Vuelvo a las imágenes de Wunderkammer en las que la fotógrafa se exhibe en el encuadre. Como escribo a partir de una serie compartida a través de Google Drive, la primera que vi es una foto en la que Paulina se fotografía a sí misma en el centro de una fuente oval plateada que está en la vidriera de una casa de marcos y antigüedades. No sé cuál fue la intención de la fotógrafa al tomar esta imagen –ni me interesa, desde luego: asumir su cálculo es someterme a su “engaño”, a la trama que ella ofrece, cuando mi tarea es descubrir su moira: el destino no elegido de su elección–, sí entiendo que esa imagen establece la primera parte de la serie; no necesariamente la del autorretrato, sino una primera aproximación a ese proceso por el cual una naturaleza muerta se convierte en un retrato, en la imagen de un rostro.


En El desierto y su semilla, la novela de Jorge Barón Biza que es todavía uno de los grandes relatos rioplatenses del siglo XX, el autor-narrador reflexiona sobre el rostro de su madre (Clotilde Sabattini), deformado luego de que su padre le arrojase un vaso de ácido sulfúrico, el vitriolo. Escribe: “La cara es para recibir a los otros; todo aquello que recibe está en la cara; ojo, oreja, boca y hasta la mejilla, que recibe los golpes. La cara es para que los hombres puedan conocerse a fondo entre ellos. Por eso es sagrada... porque ya es el Otro. La gente debe hacer de su cara la cuna del amor. Sólo hay cara de verdad cuando hay voluntad de querer; si no amas, la cara de tu prójimo se convierte en un bife, en algo temible”.


Sostengo que todas las fotografías de Wunderkammer son, a veces de forma más explícita que otras, la manifestación de “esa voluntad de querer”. Y que el rostro de la fotógrafa, que se deforma en unos vidrios –lejano fantasma del “vitriolo”– recostados en una pared suburbana (la sugiere un camino de tierra que se refleja en uno de esos vidrios); o el medio plano de ella en el espejo de una calesita –de nuevo el retrato oval en la feria de diversiones–, es mucho menos su rostro que una figura capaz de dotar a los objetos fotografiados de una dimensión afectiva, para que no se conviertan en “un bife, en algo temible”.
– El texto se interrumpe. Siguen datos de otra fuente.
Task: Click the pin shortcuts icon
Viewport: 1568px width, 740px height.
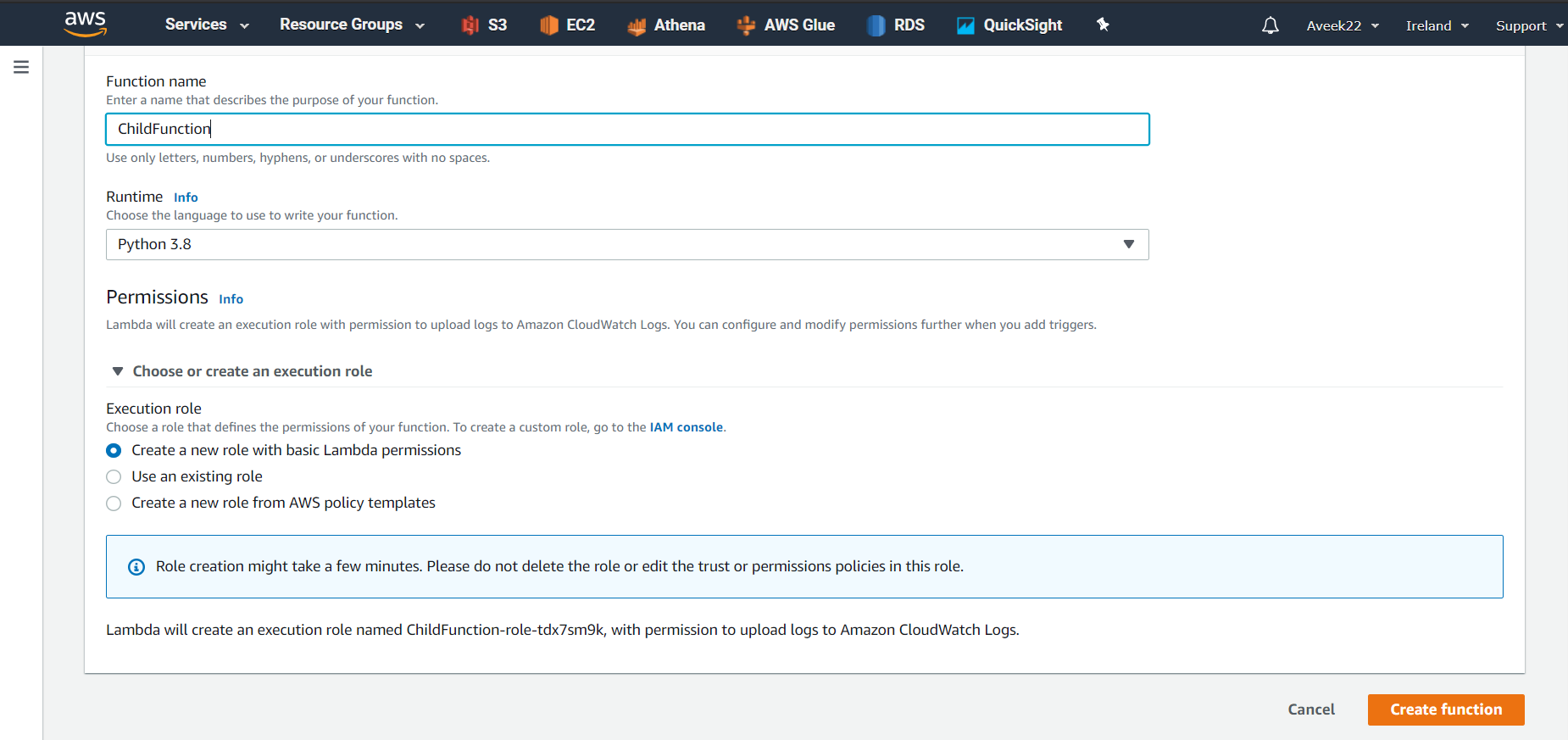Action: coord(1103,25)
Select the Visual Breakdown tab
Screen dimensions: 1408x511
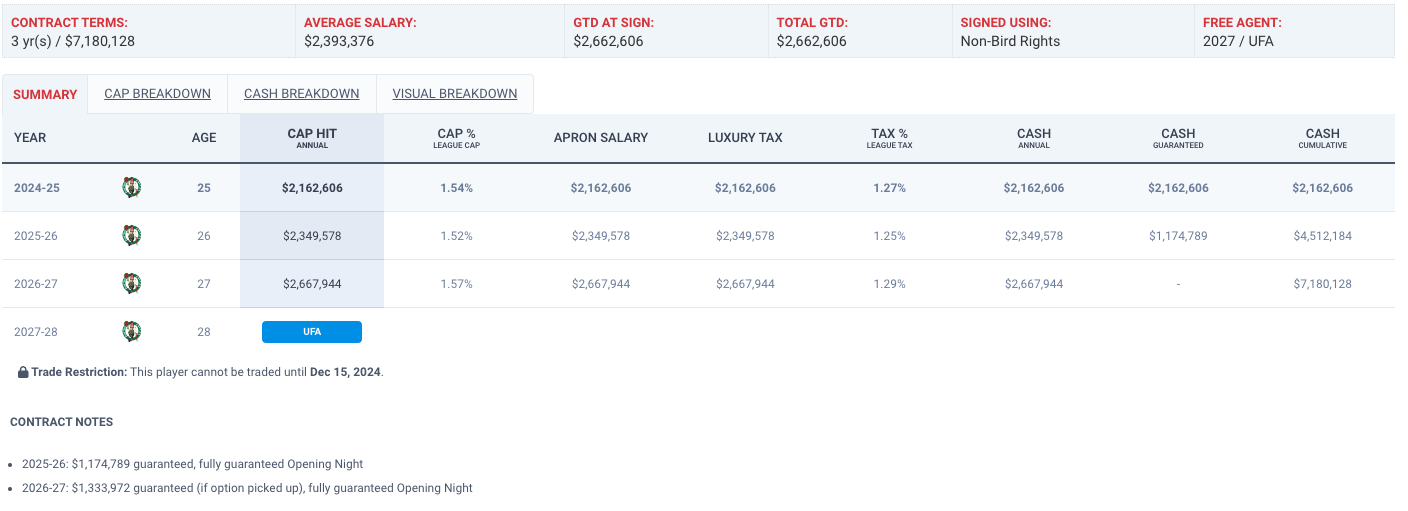(x=454, y=94)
Volvamos a la foto del perro manco: tiene la pata derecha embarrada y la misma negrura del barro colabora con la palidez de su cuerpo y su pose. De algún modo, es la mutilación del perro lo que lo vuelve un perro en la foto, no una estatua; asimismo, en la estatua del escritor en el jardín del museo, es el brazo derecho mutilado en la escultura el que lo devuelve a una semivida que completan unos zapatos estilo wallabee que eligió el ignoto escultor. Hay incluso una fotografía de unos caballos de calesita tirados en un patio rural (vemos una casa de ladrillos vistos semioculta entre los árboles y el horizonte cubierto por la vegetación suburbana) que vuelven sobre este motivo: el de la estatua revivida, vista con “la voluntad de querer”, como en la cita de Barón Biza. Uno de los caballos yace de costado con el brío diseñado por el escultor ahora desdibujado por su pose. Como en el retrato del hombre importante en la que desentona la oblea brillante del restaurador y la araña que se desplaza debajo del marco, el abandono de estas fantasías de caballos es una escena que la fotografía recoge y devuelve a un artificio humano, una suerte de portal donde somos recibidos por llevar un rostro que mira y es mirado.


Como en el chiste de Jon Stewart sobre Bruce Springsteen: la anónima figura del objeto abandonado encuentra una épica con la que vuelve a contarnos una historia.